The country’s deputy defense minister, Kim Seon-ho, testified that Defense Minister Kim Yong-hyun had ordered in the troops — a move he said he had opposed.
“I am sorry to the people for having been unable to prevent or stop it,” he said.
The defense minister, a former bodyguard of the president, resigned before the hearings and did not testify.
The military’s failed attempt to take over the Assembly has formed a central piece in the opposition’s argument for why Yoon should be impeached for “insurgency.”
Yoon has not been seen in public or made a public statement since the early hours of Wednesday.

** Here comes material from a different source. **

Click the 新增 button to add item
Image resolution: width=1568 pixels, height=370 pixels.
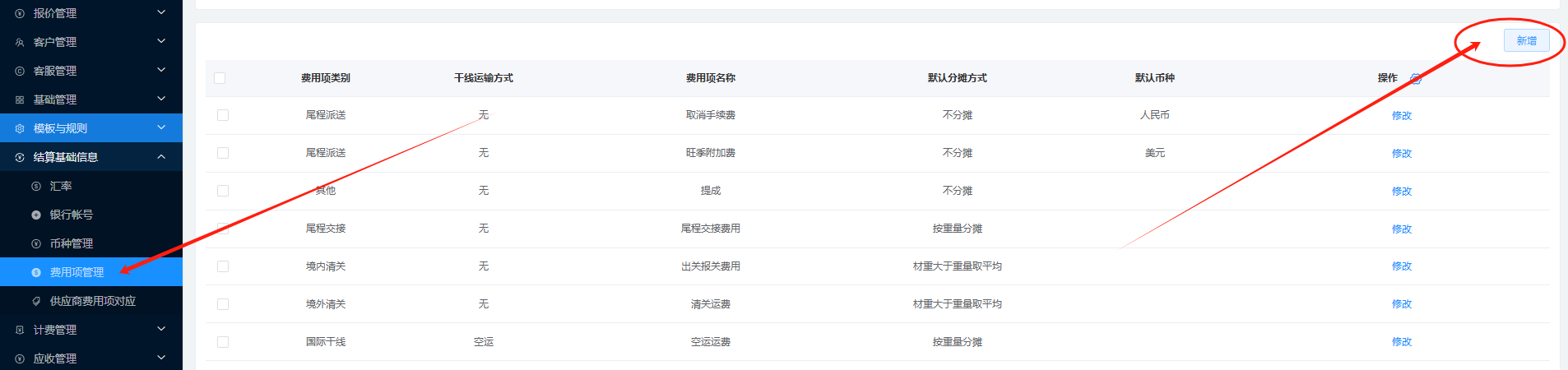pyautogui.click(x=1526, y=40)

He had insisted that martial law was necessary to protect the country from an extremely disruptive “anti-state” opposition that he said paralyzed his government.
The National Assembly is scheduled to vote Saturday about whether to move forward with impeachment. Opposition lawmakers have a majority in the legislature, but an impeachment motion needs a two-thirds vote to pass. That would require some support from members of Yoon’s party.

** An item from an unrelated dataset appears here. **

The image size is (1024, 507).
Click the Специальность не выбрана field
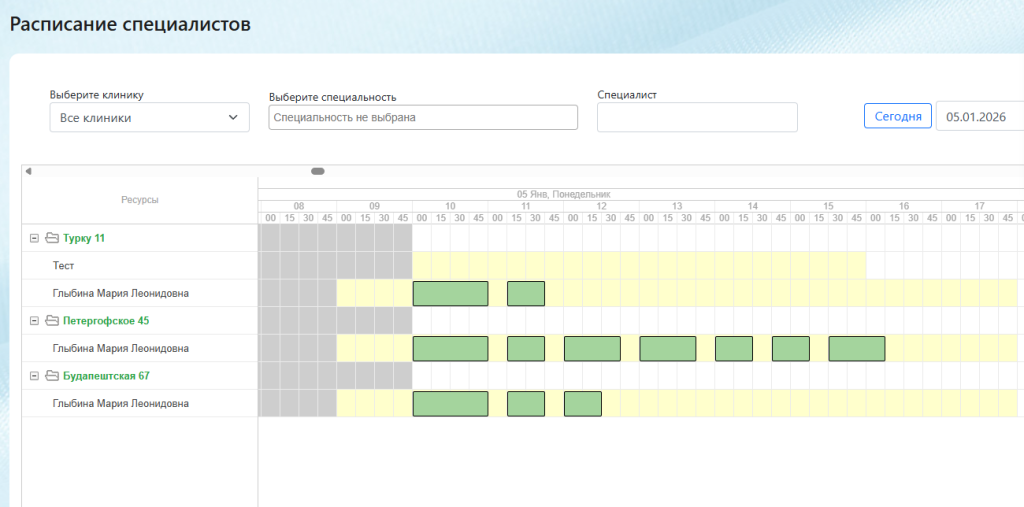pos(423,117)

The opposition is hoping to take advantage of mass demonstrations scheduled for Saturday to create extra pressure as the vote takes place.
Yoon has been struggling with abysmal approval ratings for months. One of the first nationwide opinion polls conducted after the martial law suggested overwhelming public disapproval of his latest move. More than 70% of South Koreans are in favor of impeaching him, according to the poll conducted by Realmeter, based in Seoul.
The president, who was exempted from South Korea’s mandatory military service because of eye trouble, has had support from many military veterans, thanks to his conservative hard line on North Korea and his efforts to expand military ties with the United States.
But on Thursday, old Marine veterans rallied against him near the presidential offices, calling Yoon the “mastermind of insurgency.”
“Let’s decapitate Yoon Suk Yeol!” they chanted, holding a large banner with the same slogan.
The number of protesters on the streets of Seoul swelled as evening fell, with hundreds of people converging near City Hall. Unlike the many routine protests in the city’s center that are dominated by retirees, the rally featured a vibrant cross-section of the city, grandparents standing shoulder to shoulder with students and parents with children.
People gave speeches and led chants, with “Yoon Suk Yeol must resign” as a common refrain.
Kim Sung-hwan, 67, was in the crowd. During military rule in the 1980s, he helped enforce martial law against protesters, sometimes violently.
“I came because things should never be like that again,” he said.